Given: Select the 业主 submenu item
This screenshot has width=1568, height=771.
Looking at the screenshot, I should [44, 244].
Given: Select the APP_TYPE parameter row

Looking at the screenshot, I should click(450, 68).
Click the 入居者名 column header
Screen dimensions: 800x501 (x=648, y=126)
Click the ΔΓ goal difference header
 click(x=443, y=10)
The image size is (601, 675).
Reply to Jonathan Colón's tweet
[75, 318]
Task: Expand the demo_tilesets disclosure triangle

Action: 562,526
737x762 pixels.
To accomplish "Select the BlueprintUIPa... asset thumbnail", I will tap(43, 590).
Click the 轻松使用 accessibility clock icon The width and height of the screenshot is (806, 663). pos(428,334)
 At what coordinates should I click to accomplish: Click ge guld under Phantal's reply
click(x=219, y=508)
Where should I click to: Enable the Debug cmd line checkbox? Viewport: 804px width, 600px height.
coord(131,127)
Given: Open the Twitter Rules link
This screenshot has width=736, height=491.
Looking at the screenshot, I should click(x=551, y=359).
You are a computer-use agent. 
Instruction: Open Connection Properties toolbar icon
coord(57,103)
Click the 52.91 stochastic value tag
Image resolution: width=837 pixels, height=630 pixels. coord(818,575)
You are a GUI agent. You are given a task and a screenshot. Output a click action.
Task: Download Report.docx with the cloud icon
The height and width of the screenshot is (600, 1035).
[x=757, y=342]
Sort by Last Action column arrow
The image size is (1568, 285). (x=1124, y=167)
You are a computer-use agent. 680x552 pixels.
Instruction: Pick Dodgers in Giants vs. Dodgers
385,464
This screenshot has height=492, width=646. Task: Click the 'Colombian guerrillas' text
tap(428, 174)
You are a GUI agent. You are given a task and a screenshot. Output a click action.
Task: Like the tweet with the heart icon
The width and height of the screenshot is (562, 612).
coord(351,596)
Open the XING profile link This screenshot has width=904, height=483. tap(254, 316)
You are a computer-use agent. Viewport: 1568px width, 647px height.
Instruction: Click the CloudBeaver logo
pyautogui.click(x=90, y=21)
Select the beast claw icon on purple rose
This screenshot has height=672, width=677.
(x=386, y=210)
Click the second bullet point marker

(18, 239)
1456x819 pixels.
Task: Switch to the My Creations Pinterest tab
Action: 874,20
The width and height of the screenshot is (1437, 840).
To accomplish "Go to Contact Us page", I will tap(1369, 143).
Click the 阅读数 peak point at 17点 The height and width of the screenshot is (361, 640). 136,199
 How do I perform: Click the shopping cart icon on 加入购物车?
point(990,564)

::::::::

After reading the entries above, state the number of lines that contain the word "link", adding nothing else.

→ **OUTPUT FOR THIS TASK**:
2